Comes with two outfits: a grubby pair of blue jeans and 5 year old gap T-shirt, and a floppy pair of gray sweatpants with a matching "Go F*!k Yourself" T-shirt.
Grad School Barbie talks! Just press the button on her left hand and hear her say such upbeat grad school phrases like, "Yes, Professor, It'll be done by tomorrow" "I'd love to write it all over again" and "Why the hell didn't I just get a job, I could have been making $35,000 a year by now if I had just started working with a Bachelor's. But noooooo, Mom and dad wanted a doctorate in the family"; "I wish somebody would drop a bomb on the school so that I'd have an excuse to stop working on my degree that's sucking every last drop of life force out of my withered and degraded excuse for a soul..." (9 V lithium batteries sold separately)
Grad School Barbie is anatomically correct to teach kids about the exciting changes that come with pursuing a higher education. Removable panels on Barbie's head and torso allow you to watch as her cerebellum fries to a crispy brown, her heart race 150 beats per minute, and her stomach lining gradually dissolves into nothing.
Barbie comes with specially designed eye ducts: just add a little water and watch Grad School Barbie burst into tears at random intervals.
Deluxe Grad School Barbie comes with a "Snap" button, bendable arms and legs, and a small vibrating motor. Press the button to watch Barbie crumple into the fetal position and tremble uncontrollably. Fun for the whole family!

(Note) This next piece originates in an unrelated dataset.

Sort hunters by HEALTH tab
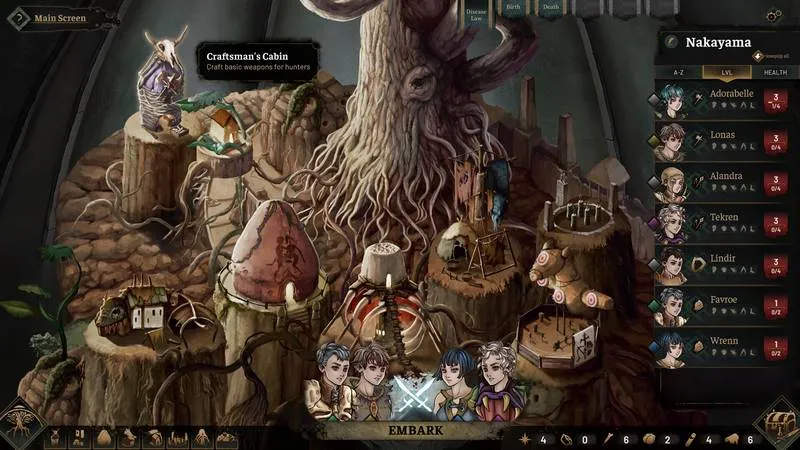The width and height of the screenshot is (800, 450). tap(774, 72)
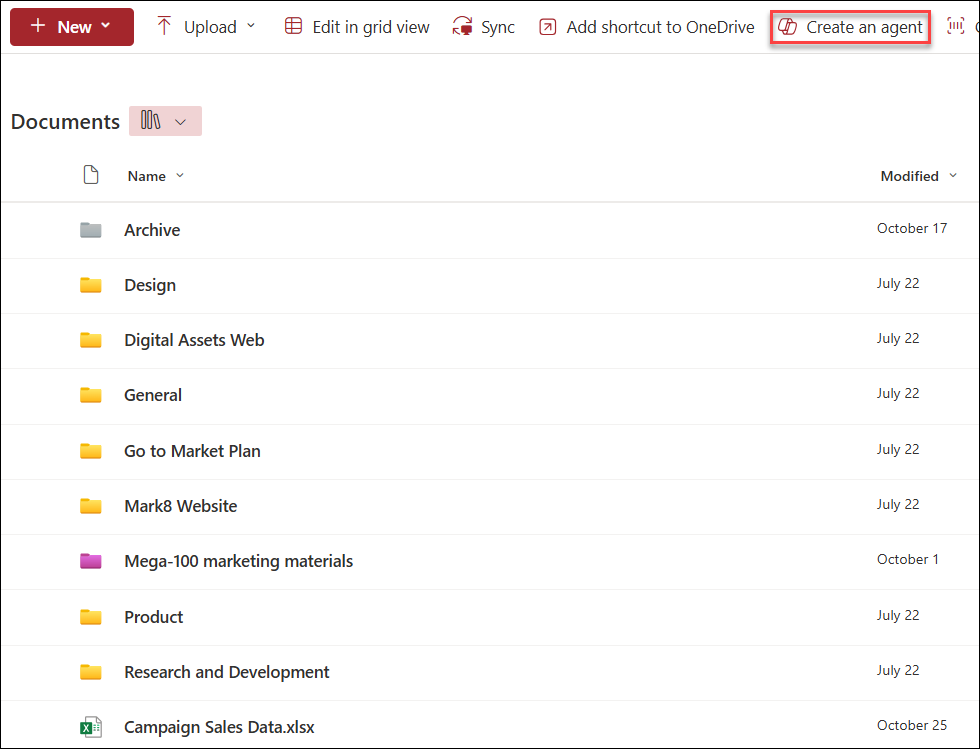Click the Upload arrow icon
This screenshot has width=980, height=749.
(x=163, y=26)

Other accessories include:
Grad School Barbie's Fun Fridge (tm) Well stocked with microwave popcorn, Coca-Cola, Healthy Choice Bologna (99% fat free!), and small bottle of Mattel Brand Rum (tm)
Grad School Barbie's Medicine Cabinet. Comes in Fabulous pink and contains Barbie sized bottles of Advil, St. Johns Wort, Zantac, and your choice of three fun anti-anxiety drugs! (Barbie Medicine Cabinet not available without a prescription)
Grad School Barbie's Computer Workstation. Comes with miniature obsolete PC (pink of course), rickety desk, and over a dozen miniature Mountain Dew cans to decorate your workstation with (Mountain Dew deposit not included in price, tech support sold separately)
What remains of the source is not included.